# The data
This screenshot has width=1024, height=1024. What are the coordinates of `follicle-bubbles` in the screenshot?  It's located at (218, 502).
...
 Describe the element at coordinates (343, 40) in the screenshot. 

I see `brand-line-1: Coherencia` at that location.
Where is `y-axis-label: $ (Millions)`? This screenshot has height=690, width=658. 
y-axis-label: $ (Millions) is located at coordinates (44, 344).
...
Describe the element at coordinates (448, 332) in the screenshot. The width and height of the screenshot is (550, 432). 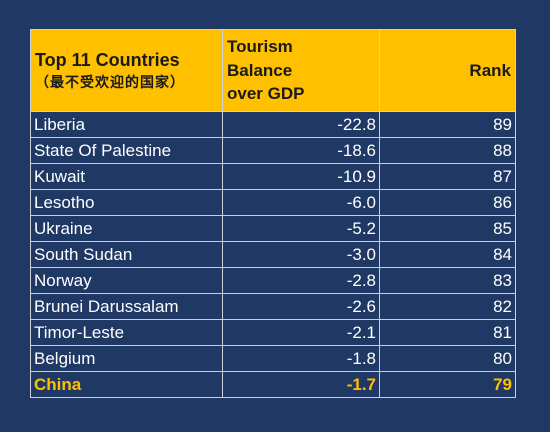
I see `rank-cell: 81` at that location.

# What the task asks
Put the data from the line containing "has height=690, width=658." through the line containing "y-axis-label: $ (Millions) is" into a JSON list of strings, one string per line, omitting blank lines.

# Solved exercise
[
  "Where is `y-axis-label: $ (Millions)`? This screenshot has height=690, width=658. ",
  "y-axis-label: $ (Millions) is located at coordinates (44, 344)."
]